I’m not saying don’t flush. That’s yucky. I’m just askin’ you to consider the if-it’s-yellow-let-it-mellow theory. Don’t waste water. Actively think of ways to save and reuse, or restrict your water consumption. It’s important. (Facts from The Big Thirst, by Charles Fishman, 2011, brought to me by way of KB. Thanks KB!)

Here are some bathrooms I have frequented lately. I’m pretty sure I didn’t flush in all of them.

#3 Cassandra Strummer: I think it is fairly obvious to most everyone that the Clash are prophets. I’m talkin’ crystal-ball-future-tellin’-they-just-KNOW prophets. Naysayers to the band as soothsayers concept need only revisit the lyrics of the iconic “London Calling”:

London calling to the faraway towns/Now war is declared, and battle come down…

The ice age is coming, the sun’s zooming in

Engines stop working, the wheat is growing thin….

A nuclear error!

Don’t you get it? All this stuff has come to pass! Every bit of it, unless you are a Tea partier and don’t believe in global warming, the inevitable effects of dependence on fossil fuels,and the drought and famine that threatens to wipe out civilizations, as is currently happening in places like Somalia, that nuke meltdown in Japan; this shit’s real, dude! The Clash is Nostredamus, man, they are totally 2012, FO SHO! And what’s more, this ditty is the siren’s song for the 2012 Olympics, that are being held where? Oh yeah, let me hear  it…London Calling, baby, that’s what I’m sayin’! Never mind that its message is a lullabye of doom, complete with zombies and rioting teen-aged hooligan boys and girls coming out of the cupboards (gay zombie hooligans? Yikes! The worse kind!), it is the official song of the corporatization of corporal competition, and the Clash knew it would be someday…the prophets of profit, cash for Clash, I tell ya, and they deserve every Euro-tuppence they rake in…

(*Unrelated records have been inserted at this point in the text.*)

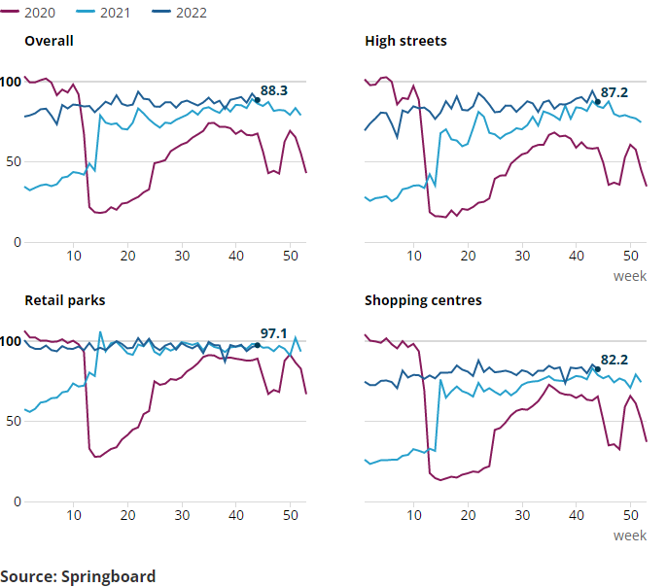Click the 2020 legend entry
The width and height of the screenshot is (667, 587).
[x=35, y=14]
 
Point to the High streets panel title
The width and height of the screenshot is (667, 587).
[x=405, y=41]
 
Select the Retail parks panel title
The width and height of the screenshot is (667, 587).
[x=65, y=300]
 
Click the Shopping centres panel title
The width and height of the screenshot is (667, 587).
[x=423, y=300]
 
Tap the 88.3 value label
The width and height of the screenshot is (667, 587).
[x=274, y=90]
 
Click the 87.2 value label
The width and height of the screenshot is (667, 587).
[x=614, y=93]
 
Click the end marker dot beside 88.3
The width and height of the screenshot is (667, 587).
[x=257, y=100]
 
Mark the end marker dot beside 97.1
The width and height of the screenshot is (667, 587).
[x=257, y=345]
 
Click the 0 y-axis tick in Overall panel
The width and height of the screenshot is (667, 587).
[x=16, y=241]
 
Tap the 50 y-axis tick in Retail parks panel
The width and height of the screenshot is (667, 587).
[x=12, y=421]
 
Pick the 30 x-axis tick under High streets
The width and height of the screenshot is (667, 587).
[x=522, y=255]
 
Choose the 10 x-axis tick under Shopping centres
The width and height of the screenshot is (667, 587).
[x=414, y=515]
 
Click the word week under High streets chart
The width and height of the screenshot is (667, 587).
[x=630, y=276]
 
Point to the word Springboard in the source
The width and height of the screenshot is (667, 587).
[x=108, y=576]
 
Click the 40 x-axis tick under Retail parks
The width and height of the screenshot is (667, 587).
[x=236, y=515]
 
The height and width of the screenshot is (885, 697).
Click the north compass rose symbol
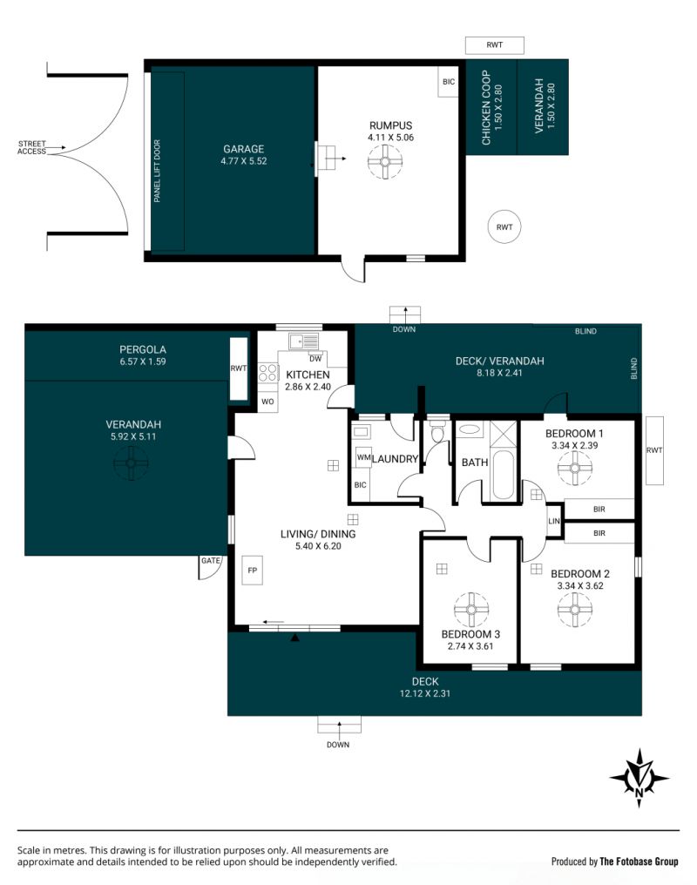tap(639, 778)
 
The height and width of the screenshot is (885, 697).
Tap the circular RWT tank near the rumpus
tap(504, 226)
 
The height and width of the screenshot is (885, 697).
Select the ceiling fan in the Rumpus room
tap(385, 161)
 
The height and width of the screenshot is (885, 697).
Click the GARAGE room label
tap(244, 149)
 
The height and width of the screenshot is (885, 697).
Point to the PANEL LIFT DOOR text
tap(157, 171)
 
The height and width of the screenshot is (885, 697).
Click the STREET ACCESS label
tap(31, 147)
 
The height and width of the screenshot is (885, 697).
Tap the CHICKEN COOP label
tap(486, 107)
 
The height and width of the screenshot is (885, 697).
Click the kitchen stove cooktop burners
tap(268, 373)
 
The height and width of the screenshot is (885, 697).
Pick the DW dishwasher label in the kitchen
tap(315, 358)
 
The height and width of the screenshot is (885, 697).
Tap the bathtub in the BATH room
tap(503, 474)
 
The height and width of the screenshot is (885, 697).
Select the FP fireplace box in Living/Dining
tap(253, 570)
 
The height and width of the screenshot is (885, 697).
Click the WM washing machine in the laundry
tap(363, 457)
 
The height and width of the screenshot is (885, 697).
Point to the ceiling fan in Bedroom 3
tap(471, 610)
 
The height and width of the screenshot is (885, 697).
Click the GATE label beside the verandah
tap(211, 560)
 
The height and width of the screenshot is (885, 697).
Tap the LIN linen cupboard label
tap(554, 521)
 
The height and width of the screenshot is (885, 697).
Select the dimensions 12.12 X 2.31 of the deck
tap(425, 693)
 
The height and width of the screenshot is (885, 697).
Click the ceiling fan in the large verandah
tap(131, 463)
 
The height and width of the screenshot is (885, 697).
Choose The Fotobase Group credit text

#4 – Turd words: Ha ha, Sarah Palin! Hahaha on you! You make up word and you’re annoying! Haha!

#5 – What I am reading: Cloud Atlas, by David Mitchell. People, I am loving this book. It took me awhile to get into it, but now I am halfway through it and fully invested. I’ve never read anything quite like it. Or the Shteyngart book. Or Dancer, by Colum Mcann. Those were some real fine books, I tell you what. I know that when I tell you about these books, it doesn’t make you want to rush out and read them. But you should. I’m lonely and I want someone to talk to about these things that impress me so. Do it!

Cloud Atlas is going to be made into a movie with Tom Hanks, Halle Barry, Susan Sarandon, and other folk. I can’t see as it won’t suck, but I’ll probably still pay to go see it.

Laters, Peeps! Try not to overheat!

P.S. Hey! While we were talkin’, I saw you noddin’ out!